Cependant, l’inquiétude du public s’accroît quant à la capacité du système de santé à faire face à une forte augmentation des cas de Covid et au décalage entre le discours officiel et la réalité.

« Nous devrions nous attaquer au problème : soit nous communiquons des chiffres réels, soit nous arrêtons de les publier », a écrit Hu Xijin, ancien rédacteur en chef du Global Times, un tabloïd nationaliste, dans un message publié sur les réseaux sociaux, ajoutant que la diffusion au public de « chiffres gravement déformés » portait atteinte à l’autorité des informations officielles.

Les hôpitaux de Pékin ont commencé à manquer de fournitures médicales, notamment d’ibuprofène et de paracétamol, alors que les agents de santé luttent contre une épidémie qui se propage rapidement dans la capitale chinoise.

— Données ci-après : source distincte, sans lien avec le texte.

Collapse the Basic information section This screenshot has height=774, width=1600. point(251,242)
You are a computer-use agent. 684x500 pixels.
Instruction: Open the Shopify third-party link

Pourtant, la capitale chinoise n’a signalé vendredi que 2 654 nouvelles infections officielles pour la journée précédente.

Ben Cowling, professeur d’épidémiologie à l’Université de Hong Kong, a mis en garde contre les risques liés à l’abandon des exigences en matière de tests et à la déclaration inexacte des cas.

« À mesure que l’intensité des tests est réduite, il sera plus difficile de maintenir une connaissance situationnelle du niveau d’infections dans la communauté, et l’interprétation du nombre de cas sera plus nuancée », a-t-il déclaré.

Yanzhong Huang, du groupe de réflexion Council for Foreign Relations, a noté qu’après l’augmentation des cas en novembre, il y avait « tant de cas asymptomatiques et si peu de cas graves ».

« Cela laisse perplexe », a-t-il déclaré. « Cela signifie-t-il qu’ils ont une manière différente de compter les décès liés au Covid ? »

D’autres ont soutenu qu’après près de trois ans, les coûts des tests de masse, associés au système chinois de recherche des contacts, étaient devenus insoutenables.

Les caisses des gouvernements locaux s’étant asséchées, la décision d’abandonner les tests de masse a été essentiellement imposée à Pékin, a déclaré Sam Radwan, directeur chez Enhance International, un cabinet de conseil.

« Le centre de gestion du fonds d’assurance sociale de Pékin n’a plus d’argent. Ils ont du mal à payer les factures pour la première fois depuis très longtemps », a déclaré M. Radwan, en faisant référence à l’agence de la capitale chargée de financer les services de santé.

« C’est pourquoi vous avez vu qu’ils fermaient les cabines de test avant de lever les restrictions ».